Max, 99 and Fang went out on deck and stood by the rail.

“I think we’re safe here,” Max said. A sea gull swooped by. “Unless that sea gull is bugged,” he added. “But we’ll just have to take that chance.”

“What do you have in mind, Max?” 99 said.

“In a nutshell, this,” Max said. “Now, we know that the diabolical Dr. X is traveling with a suitcase of six invisible guinea pigs-right? Right. And, it stands to reason that the suitcase is in Dr. X’s stateroom-right? Right.
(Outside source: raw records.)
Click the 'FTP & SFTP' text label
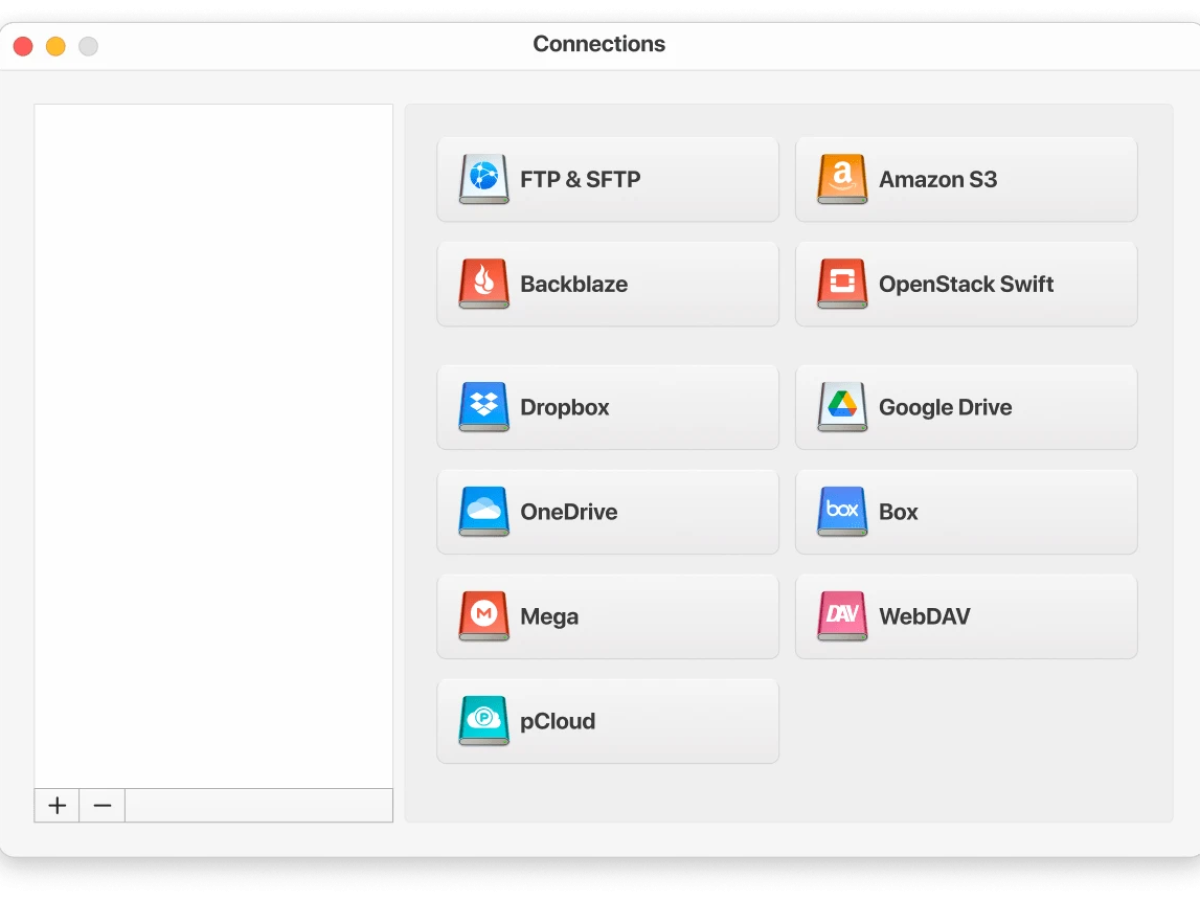Screen dimensions: 1200x900 580,180
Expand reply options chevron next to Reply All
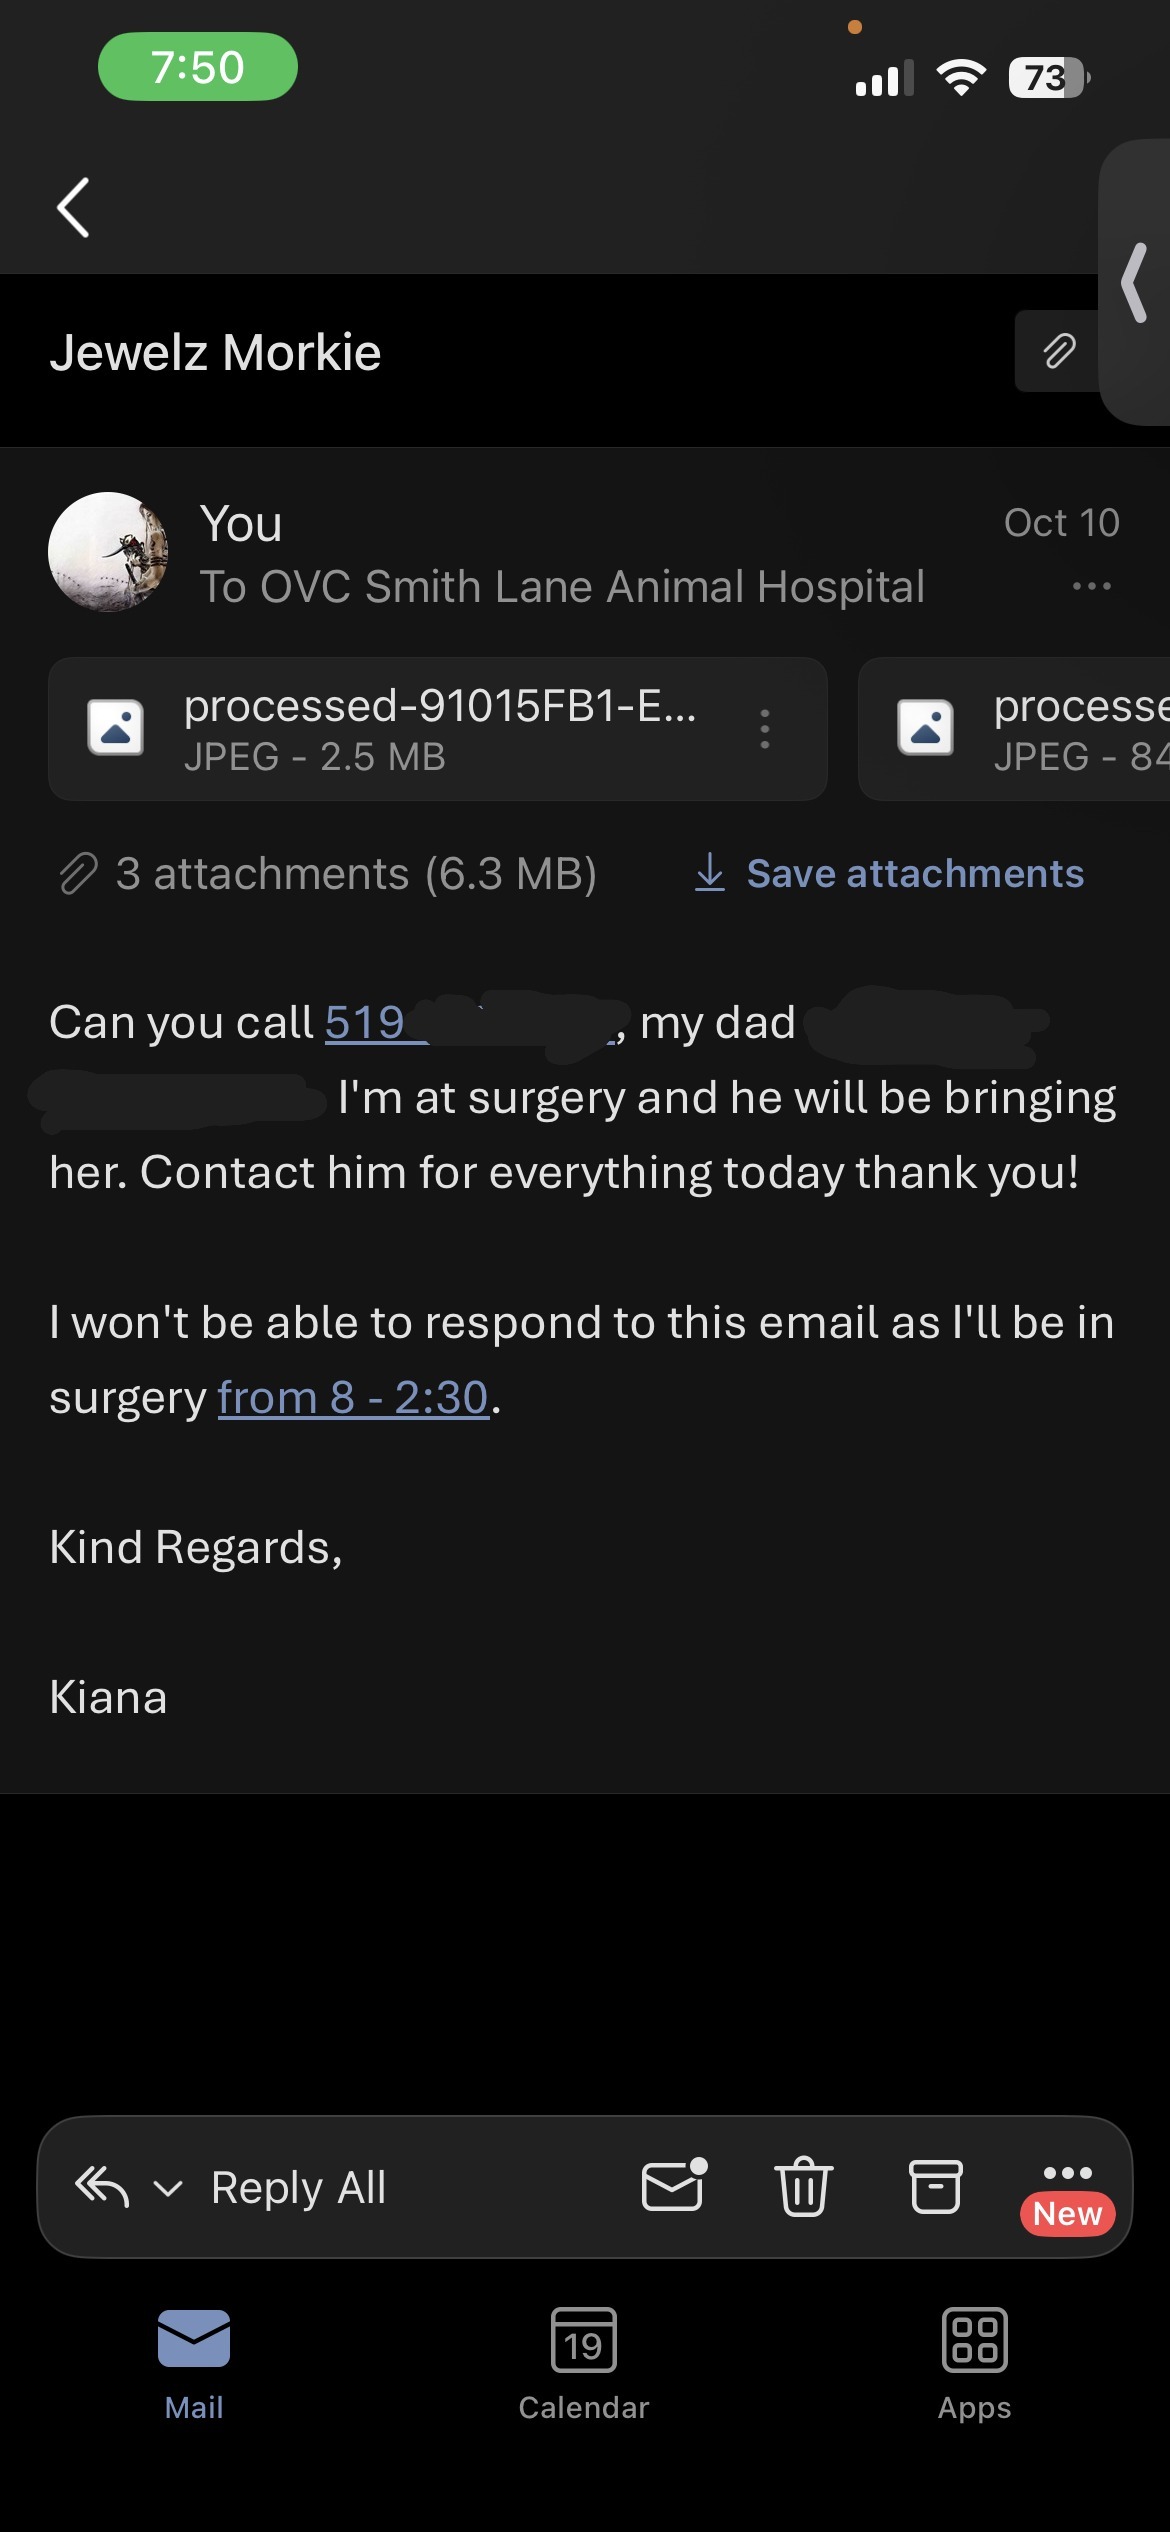1170x2532 pixels. [x=168, y=2189]
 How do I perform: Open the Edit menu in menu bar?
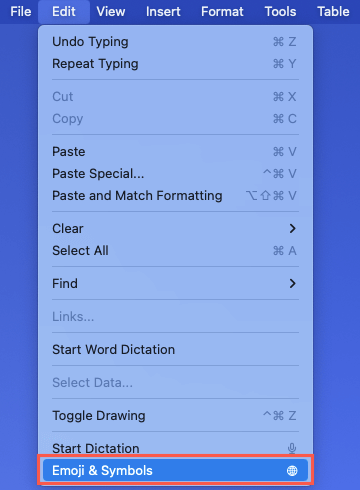point(64,12)
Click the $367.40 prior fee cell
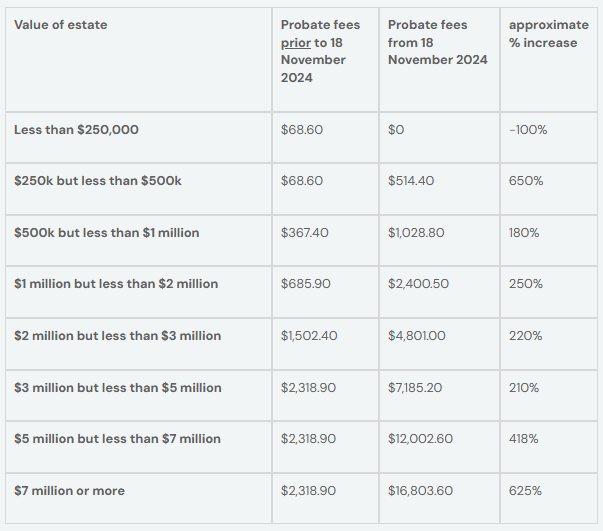This screenshot has width=603, height=531. click(x=305, y=233)
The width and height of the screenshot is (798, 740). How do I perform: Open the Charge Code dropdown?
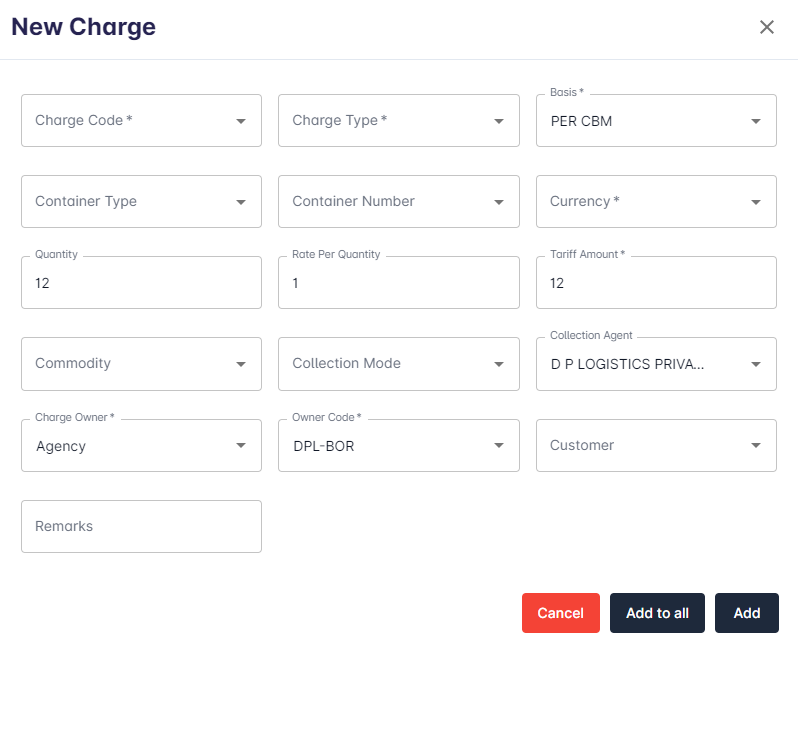[x=141, y=121]
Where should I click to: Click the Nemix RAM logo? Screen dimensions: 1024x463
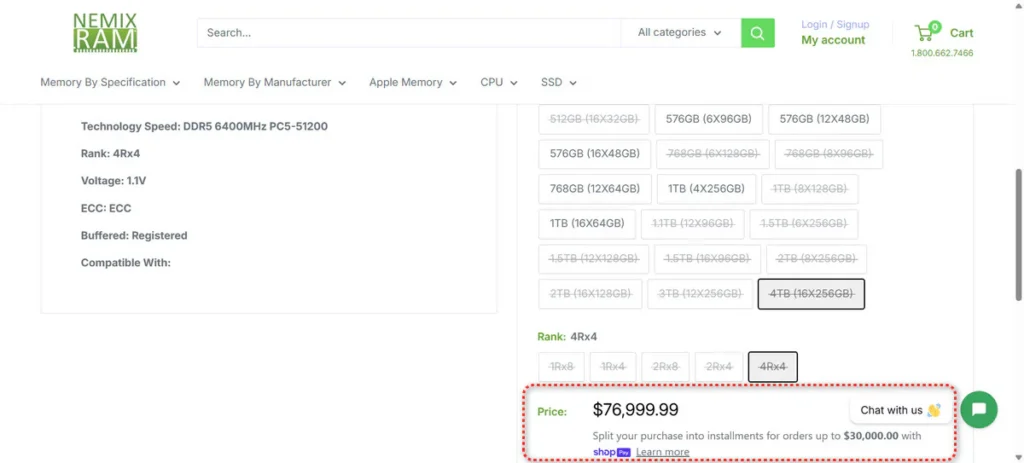point(105,33)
So, the next logical step, it seems to me, would be to search the staterooms of each and every one of the scientists on board until we find the suitcase full of invisible guinea pigs.”

“Max-that’s brilliant!”

“Simple logic,” Max said modestly.

“That means that we’ll need a list of the staterooms that have been assigned to scientists,” 99 said.

“Right. Now, armed with this list-”

“Where will we get the list, Max?”

“From the officer in charge of lists, of course. Where else?”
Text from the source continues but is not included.